USDA didn’t deliver terrible news about corn and soybeans in its latest monthly report, but the numbers weren’t bullish either. The agency made no changes to its forecast for how much of either crop will be left over at the end of the 2024-25 marketing year Aug 31. Average cash price estimates went up a dime for corn to $4.35, falling the same amount for soybeans to $10.10.
As headline news about trade wars, tariffs and tax cuts continue to fuel gyrations as markets emerge from the extended Presidents’ Day weekend, exports are the wild card for soybeans, and the tariff issue doubles down on that risk.
Potential retaliation by China is the big unknown after its response to the original tariffs from President Trump’s first term. Still, accumulated U.S. exports to date for all buyers are running nearly 17% above year-ago levels, which could add more than 60 million bushels to USDA’s sales forecast if the trend holds. That could raise average prices received by farmers for their bushels by more than 50 cents, with selling targets above $13, levels not visited since Christmas 2023.

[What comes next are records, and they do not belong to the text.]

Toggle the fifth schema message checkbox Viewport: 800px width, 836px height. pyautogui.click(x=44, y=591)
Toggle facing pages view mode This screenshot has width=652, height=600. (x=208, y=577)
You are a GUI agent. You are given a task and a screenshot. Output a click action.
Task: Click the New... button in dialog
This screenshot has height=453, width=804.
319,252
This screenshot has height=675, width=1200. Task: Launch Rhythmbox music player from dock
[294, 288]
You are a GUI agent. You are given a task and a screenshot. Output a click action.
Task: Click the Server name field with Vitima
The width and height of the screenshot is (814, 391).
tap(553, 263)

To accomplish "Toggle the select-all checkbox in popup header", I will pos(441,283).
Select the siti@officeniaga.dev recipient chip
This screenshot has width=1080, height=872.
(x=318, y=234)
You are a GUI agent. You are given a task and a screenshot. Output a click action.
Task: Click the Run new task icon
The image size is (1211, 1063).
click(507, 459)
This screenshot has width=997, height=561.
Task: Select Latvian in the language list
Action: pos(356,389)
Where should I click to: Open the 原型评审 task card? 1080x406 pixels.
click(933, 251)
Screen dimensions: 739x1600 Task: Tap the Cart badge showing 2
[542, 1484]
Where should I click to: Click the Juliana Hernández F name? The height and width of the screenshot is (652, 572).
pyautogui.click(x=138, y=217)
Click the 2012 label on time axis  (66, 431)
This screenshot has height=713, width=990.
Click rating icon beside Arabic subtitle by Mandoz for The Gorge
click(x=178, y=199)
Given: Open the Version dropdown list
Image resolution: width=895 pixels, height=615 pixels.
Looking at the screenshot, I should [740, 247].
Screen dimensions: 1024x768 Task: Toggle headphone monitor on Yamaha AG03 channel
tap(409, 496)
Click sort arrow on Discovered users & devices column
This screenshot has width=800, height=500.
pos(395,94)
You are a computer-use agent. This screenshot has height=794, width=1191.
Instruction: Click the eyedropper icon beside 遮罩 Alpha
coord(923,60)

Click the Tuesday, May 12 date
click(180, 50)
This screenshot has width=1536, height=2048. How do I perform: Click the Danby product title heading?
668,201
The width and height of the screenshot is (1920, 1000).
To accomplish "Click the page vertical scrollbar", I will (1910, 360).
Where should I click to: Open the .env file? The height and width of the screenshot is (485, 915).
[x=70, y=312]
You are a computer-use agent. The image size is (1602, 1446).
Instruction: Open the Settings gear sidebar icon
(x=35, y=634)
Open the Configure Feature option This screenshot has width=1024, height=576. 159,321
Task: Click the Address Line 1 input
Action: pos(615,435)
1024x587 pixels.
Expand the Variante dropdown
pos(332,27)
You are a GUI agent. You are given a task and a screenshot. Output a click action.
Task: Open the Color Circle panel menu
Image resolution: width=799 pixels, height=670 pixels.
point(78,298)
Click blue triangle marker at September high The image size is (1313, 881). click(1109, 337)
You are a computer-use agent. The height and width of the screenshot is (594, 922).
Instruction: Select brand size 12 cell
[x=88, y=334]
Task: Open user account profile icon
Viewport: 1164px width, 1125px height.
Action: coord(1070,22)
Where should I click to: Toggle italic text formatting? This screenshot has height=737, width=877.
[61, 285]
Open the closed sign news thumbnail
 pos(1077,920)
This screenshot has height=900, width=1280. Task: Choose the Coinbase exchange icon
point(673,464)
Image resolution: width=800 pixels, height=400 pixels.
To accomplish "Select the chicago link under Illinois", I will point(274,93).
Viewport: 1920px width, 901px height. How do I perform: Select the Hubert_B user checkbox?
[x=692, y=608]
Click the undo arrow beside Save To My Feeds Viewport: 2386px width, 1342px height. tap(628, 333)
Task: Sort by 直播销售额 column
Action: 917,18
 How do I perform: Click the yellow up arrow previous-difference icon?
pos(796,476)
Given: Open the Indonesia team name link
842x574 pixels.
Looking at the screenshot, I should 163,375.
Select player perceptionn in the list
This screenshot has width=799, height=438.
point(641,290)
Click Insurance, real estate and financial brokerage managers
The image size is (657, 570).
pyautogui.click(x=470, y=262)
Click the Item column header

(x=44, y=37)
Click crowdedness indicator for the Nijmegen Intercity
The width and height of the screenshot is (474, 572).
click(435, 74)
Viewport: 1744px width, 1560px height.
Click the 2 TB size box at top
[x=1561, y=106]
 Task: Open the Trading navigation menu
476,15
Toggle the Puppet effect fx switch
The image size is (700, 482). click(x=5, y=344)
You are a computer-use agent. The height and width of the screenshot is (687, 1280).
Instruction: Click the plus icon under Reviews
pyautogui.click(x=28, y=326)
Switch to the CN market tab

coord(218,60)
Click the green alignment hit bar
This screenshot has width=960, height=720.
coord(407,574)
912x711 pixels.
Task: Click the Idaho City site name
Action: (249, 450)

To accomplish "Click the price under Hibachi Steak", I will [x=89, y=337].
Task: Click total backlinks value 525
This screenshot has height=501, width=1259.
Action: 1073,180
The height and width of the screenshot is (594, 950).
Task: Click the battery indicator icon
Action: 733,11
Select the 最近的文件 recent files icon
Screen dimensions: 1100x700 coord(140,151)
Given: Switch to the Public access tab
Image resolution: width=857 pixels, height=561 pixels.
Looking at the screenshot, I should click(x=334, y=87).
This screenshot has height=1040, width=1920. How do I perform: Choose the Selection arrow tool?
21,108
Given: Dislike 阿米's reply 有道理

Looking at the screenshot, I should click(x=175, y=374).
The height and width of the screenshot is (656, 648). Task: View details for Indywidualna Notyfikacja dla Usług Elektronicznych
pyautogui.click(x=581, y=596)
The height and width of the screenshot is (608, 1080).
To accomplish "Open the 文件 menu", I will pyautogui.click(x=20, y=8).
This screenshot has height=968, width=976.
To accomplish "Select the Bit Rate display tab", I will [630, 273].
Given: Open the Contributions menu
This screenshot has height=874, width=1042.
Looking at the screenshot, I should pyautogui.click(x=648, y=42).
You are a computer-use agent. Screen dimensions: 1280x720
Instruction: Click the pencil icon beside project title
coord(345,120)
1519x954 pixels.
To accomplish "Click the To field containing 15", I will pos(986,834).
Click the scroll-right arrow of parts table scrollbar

A decline in Argentine production due to dry conditions didn’t help potential U.S. soybean exports, according to USDA, and the same held true for corn. Even with the 2% cut in corn production I forecast last week in Argentina, total U.S. exports could be a little softer than the government thinks, adding some 32 million bushels to ending stocks and knocking seven cents off the average cash price received by farmers. Under this scenario, nearby futures have already seen highs for the marketing year, with the top of the $4.65-$5.03 also dating back to the 2023 holidays.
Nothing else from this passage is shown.